Quantitative polymerase chain reaction (qPCR)

To determine the bacterial and archaeal abundance in all samples, the qPCR assay of 16 S ribosomal RNA (rRNA) genes was performed using RotorGene® Q equipment (Qiagen, Valencia, CA, USA). The abundance of N-fixing microbes was determined by quantifying the nifH gene, which encodes the nitrogenase enzyme, using qPCR. Similarly, nitrifier abundance was determined by quantifying bacterial and archaeal amoA and the comammox (complete ammonia oxidizers) amoA (encoding ammonia monooxygenase) gene. The abundance of nitrite-reducing denitrifiers was determined by quantifying the nirS (gene encoding cytochrome cd1 nitrite reductase) and the nirK (gene encoding the copper-containing nitrite reductase). The nitrous oxide reductase-encoding gene, nosZ (clade I and II), was quantified to determine the abundance of microbes involved in the final denitrification step. The primers and the qPCR program profiles are shown in Table S5. Negative controls were included in every qPCR run.
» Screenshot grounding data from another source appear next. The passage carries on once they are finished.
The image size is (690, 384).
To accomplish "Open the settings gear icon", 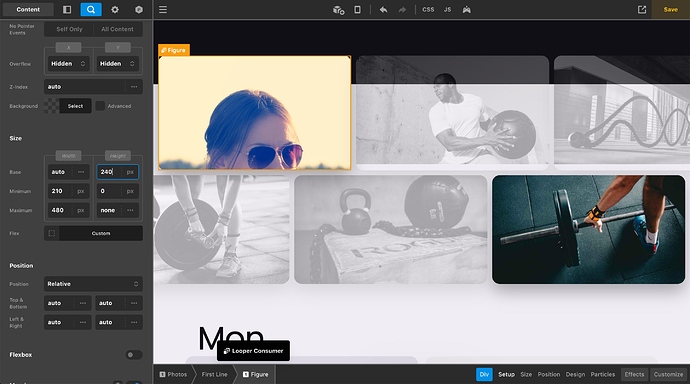I will click(x=115, y=9).
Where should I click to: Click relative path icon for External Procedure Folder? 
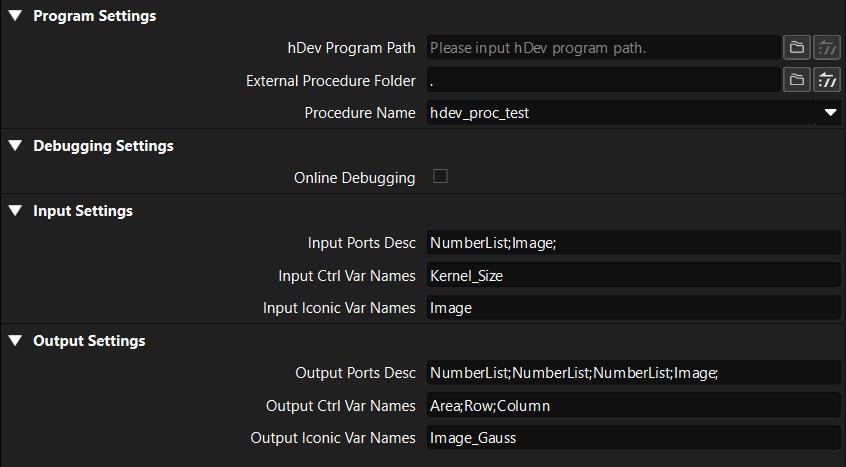coord(826,80)
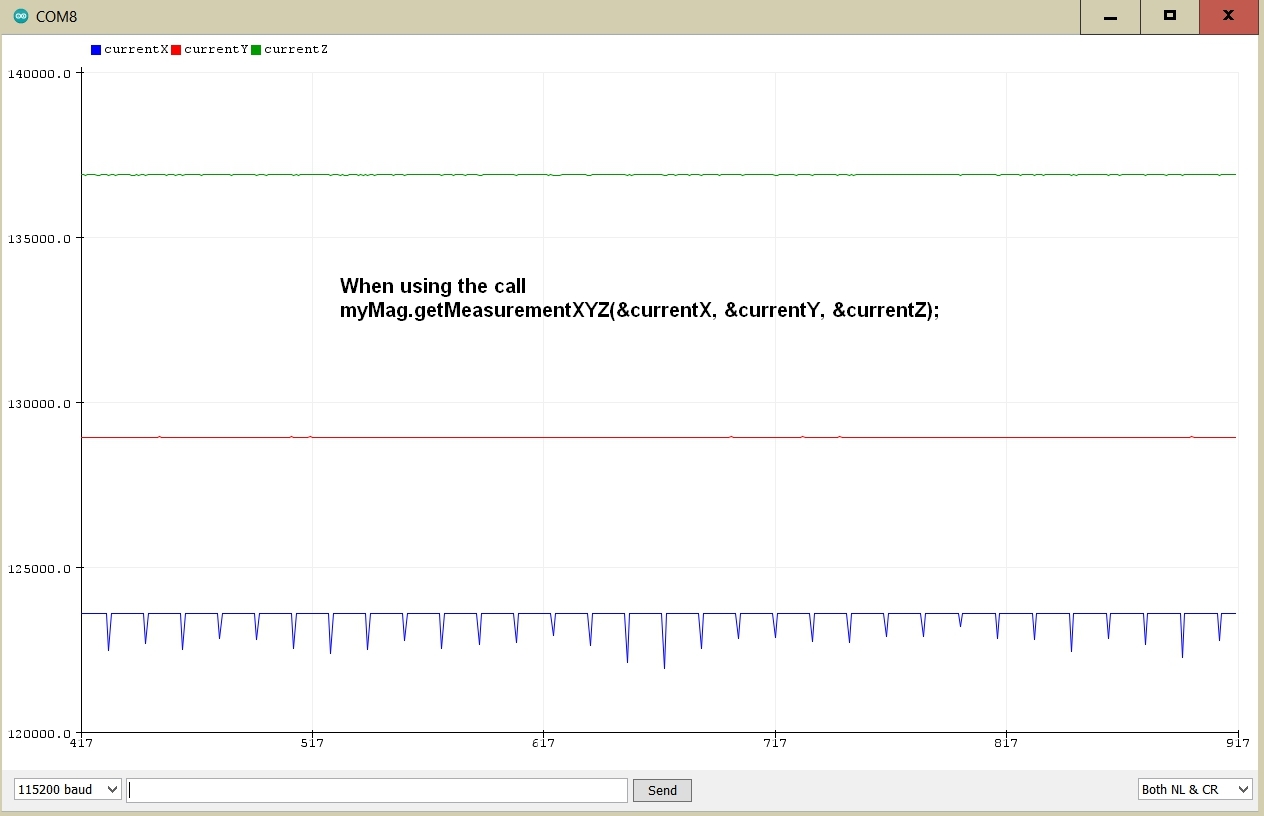1264x816 pixels.
Task: Open the Both NL & CR line ending dropdown
Action: (x=1194, y=789)
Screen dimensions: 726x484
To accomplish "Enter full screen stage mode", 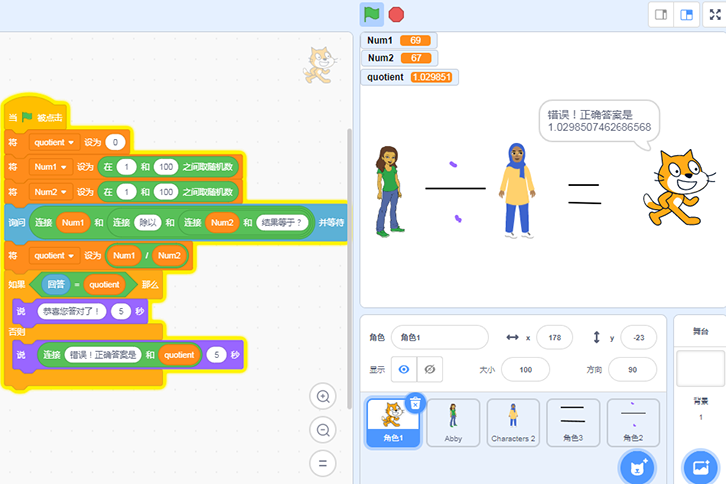I will 716,14.
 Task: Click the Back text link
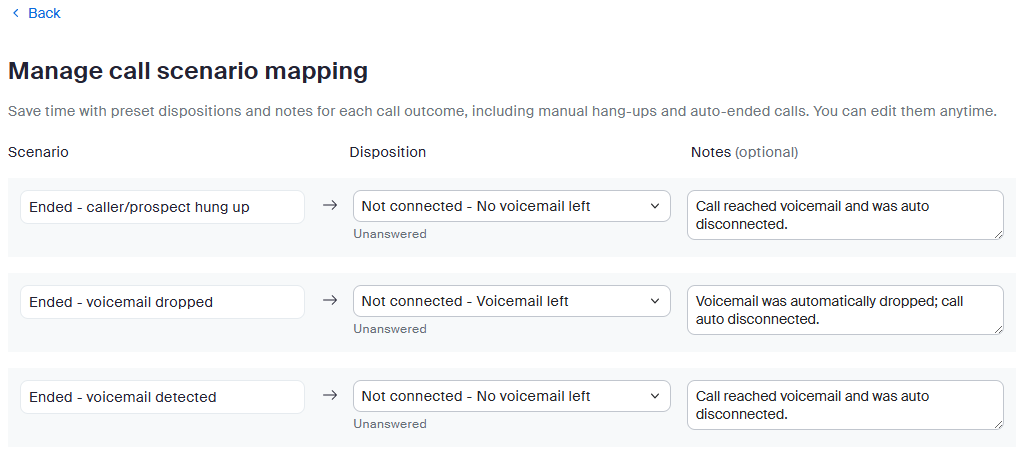[44, 13]
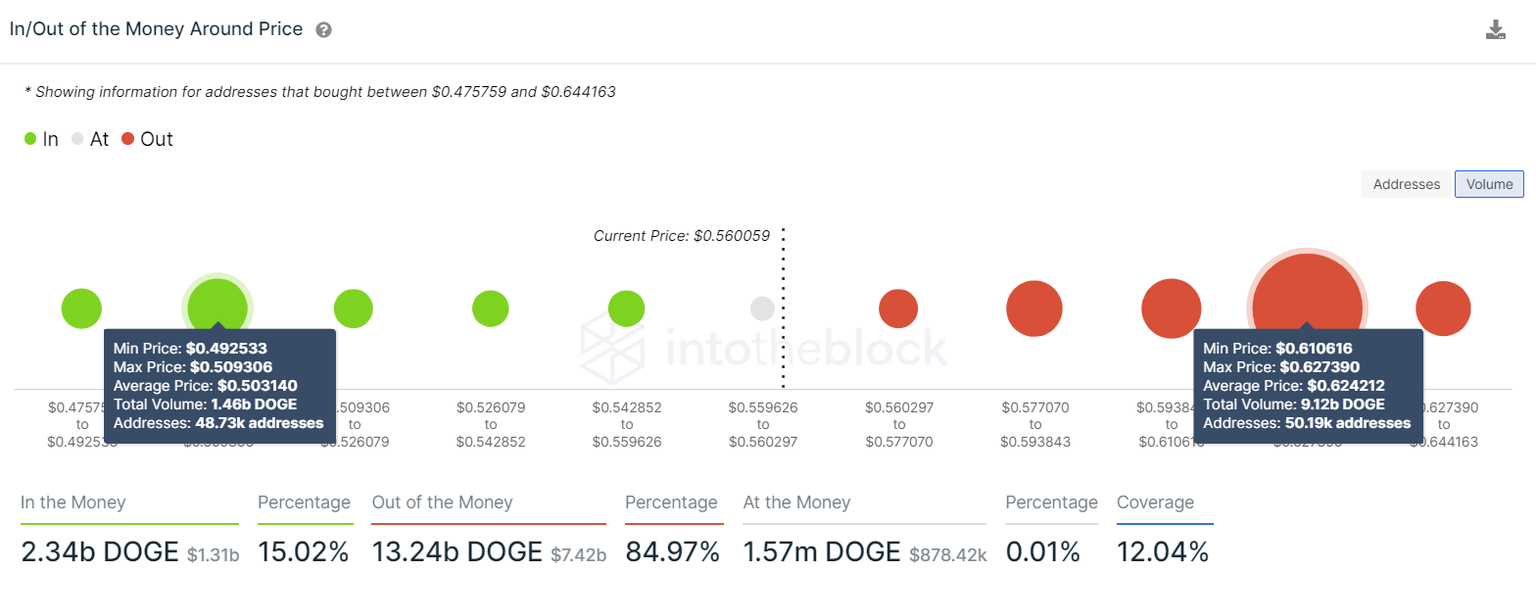Select the red bubble above $0.560297 range

[x=898, y=308]
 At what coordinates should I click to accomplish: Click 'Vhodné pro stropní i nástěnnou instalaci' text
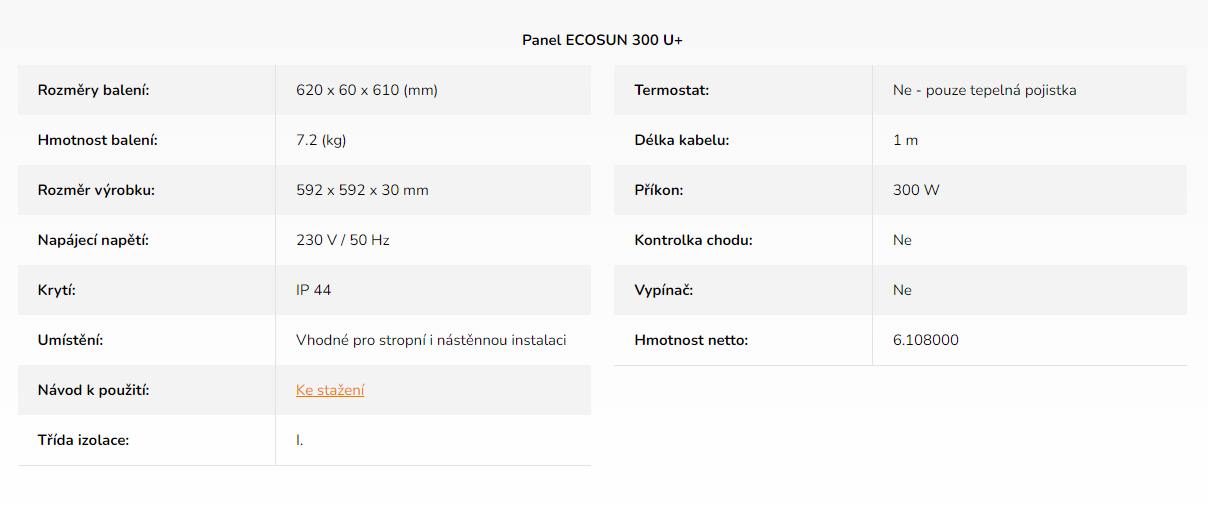431,340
The qPCR data was analyzed using RotorGene Series Software (version 2.0.2, Qiagen, Hilden, Germany) and LinRegPCR program (version 2020.0). Gene copy numbers were determined from the samples’ threshold cycles and corrected by the dry weight%, expressed as gene copies per gram of dry weight of the sample (copies g-1 dw).

Statistical data analyses

Jamovi (version 2.4.8)99 was used for the basic descriptive analyses and was used to perform the normality tests on the data by employing the Shapiro-Wilks tests and drawing the histograms and quantile-quantile (Q-Q) plots. The variables were analyzed based on different ecosystem types and the dominant tree species in the ecosystem as factors. In RStudio (R version 2024.4.1.748)100a ggstatsplot package101 was used to perform one-way ANOVA (Welch) to compare the means of different variables in different ecosystems. Games-Howell tests as post hoc pairwise comparisons were employed to account for the violation of variance homogeneity. Principal component analysis (PCA) plots were created using the ggbiplot package in RStudio, while the rest of the plots were created using the ggplot2 package. The gene abundances and soil NH4+ values were log10 transformed to obtain normality before being used in different statistical analyses.